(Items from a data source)
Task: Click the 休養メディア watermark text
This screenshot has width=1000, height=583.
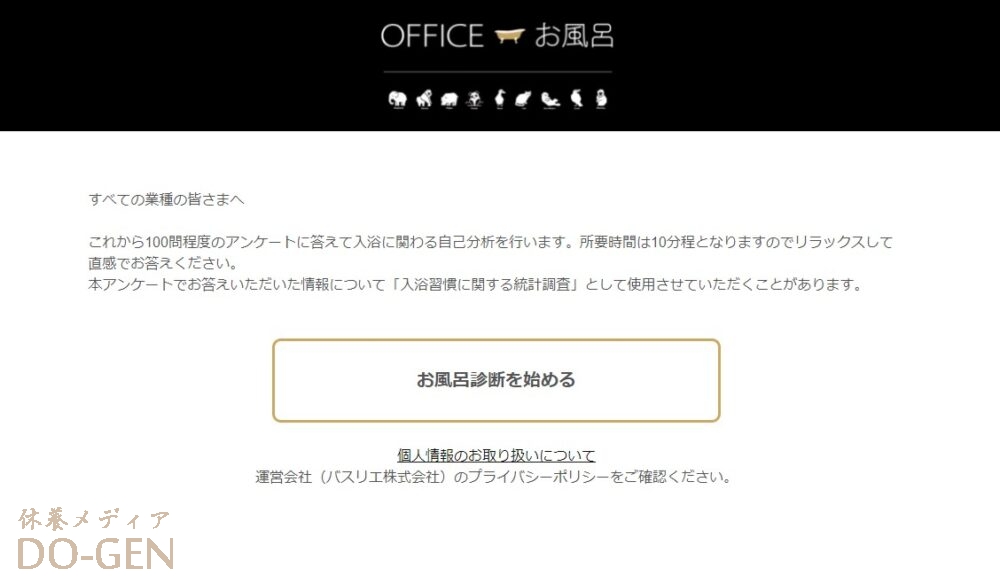Action: 94,520
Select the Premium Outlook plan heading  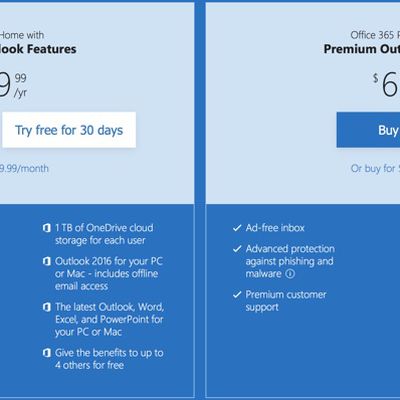(362, 49)
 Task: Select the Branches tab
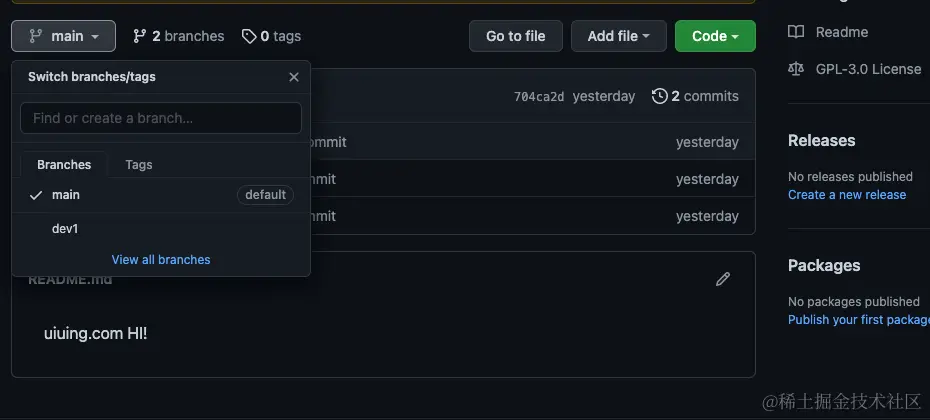click(x=64, y=165)
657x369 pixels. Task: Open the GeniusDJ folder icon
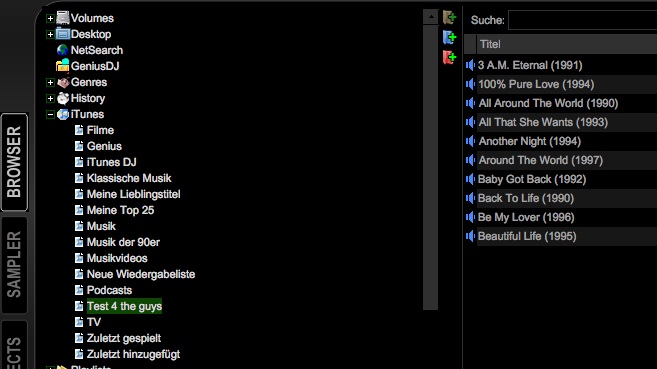tap(62, 66)
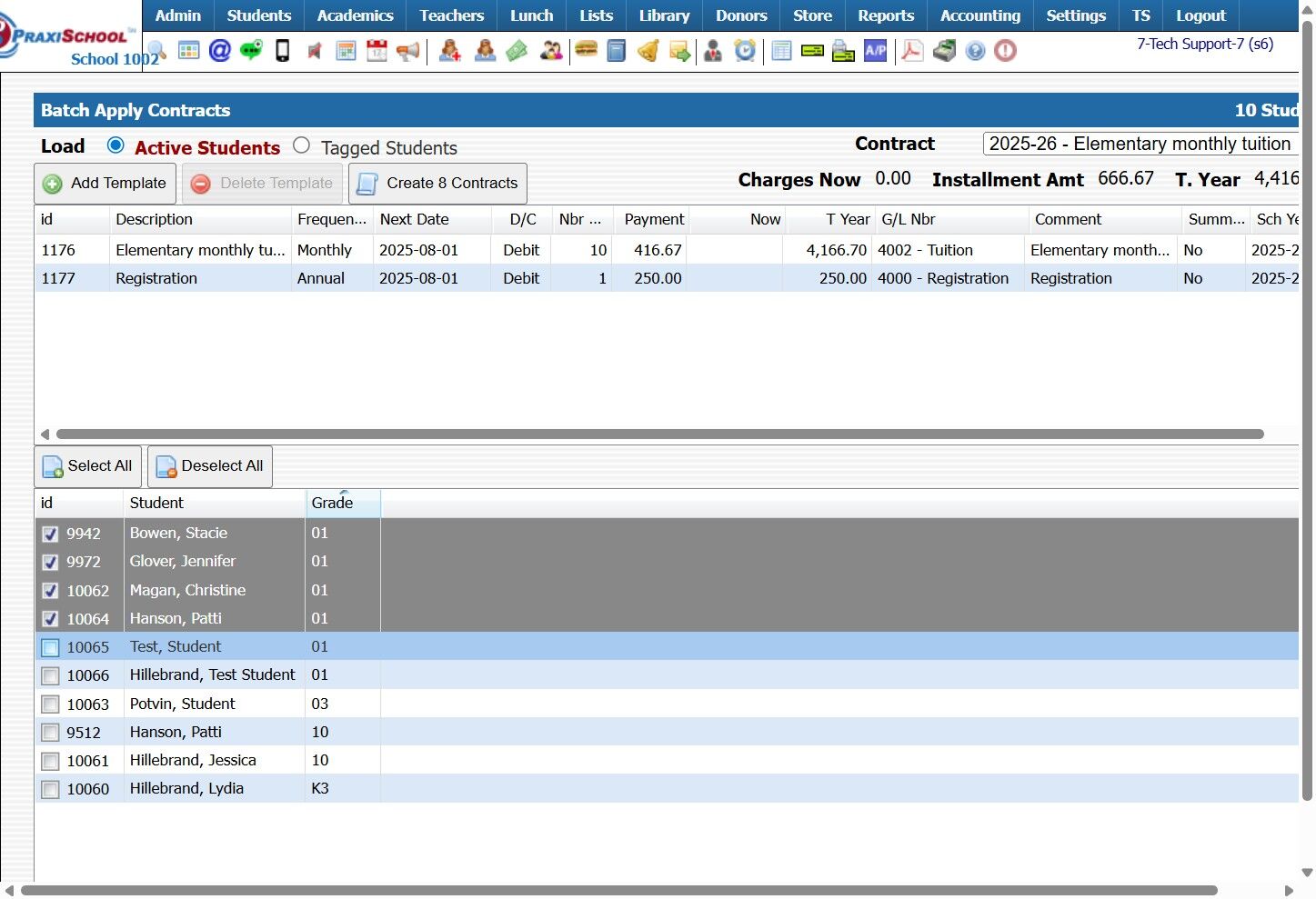This screenshot has width=1316, height=899.
Task: Open the Reports menu
Action: point(885,15)
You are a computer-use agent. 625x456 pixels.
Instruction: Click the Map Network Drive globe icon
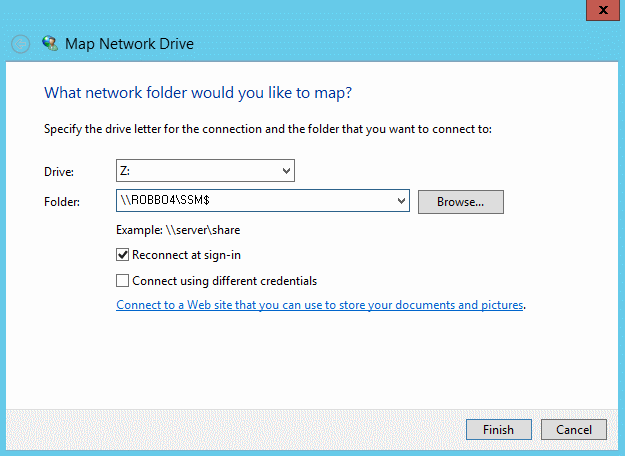50,43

§ **Work to be completed**
Your task is to restate word for word the lines from the one containing "You are a computer-use agent. 625x456 pixels." through the last line of the data, both ends included, with no pictures.

§ **Expected answer**
You are a computer-use agent. 625x456 pixels.
Instruction: Click the Map Network Drive globe icon
50,43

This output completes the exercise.